# Extract to read
*** Begin section ***

The use of two different antibodies to E-cadherin, recognizing either the cytoplasmic C-terminus (clone 4A2C7) or the extracellular domain (clone HECD-1),40 also supports the existence of differential alterations in the functional domains of the molecule in pulmonary ACTs.40 In fact, seven tumors lacked the extracellular domain and one tumor lacked the intracytoplasmic portion of E-cadherin; the former for the most part demonstrated regional lymph node metastases and more advanced tumor stage. This confirms that the truncation of the extracellular region may abrogate cell-cell contact and favor tumor progression,56 whereas the lack of immunostaining for the cytoplasmic domain in one tumor from the current series may suggest the existence of a different type of E-cadherin gene or splice site mutation.40 β-Catenin colocalization with either fragment of E-cadherin in our series of patients with ACT supports the view that both molecules closely parallel in ACT tumorigenesis. Targeting this pathway may be a novel therapeutic option in ACT, for which the standard treatment continues to be surgery alone.

*** End section ***

# What is needed
Translate into Spanish this sentence from the passage above on E-cadherin in pulmonary tumors: "Targeting this pathway may be a novel therapeutic option in ACT, for which the standard treatment continues to be surgery alone."

# Stored data
*** Begin section ***

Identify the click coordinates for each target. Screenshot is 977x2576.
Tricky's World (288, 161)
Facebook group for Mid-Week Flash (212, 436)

*** End section ***

# Result of this exercise
Dirigir el tratamiento contra esta vía puede ser una opción terapéutica novedosa en el ACT, para el cual el tratamiento estándar sigue siendo únicamente la cirugía.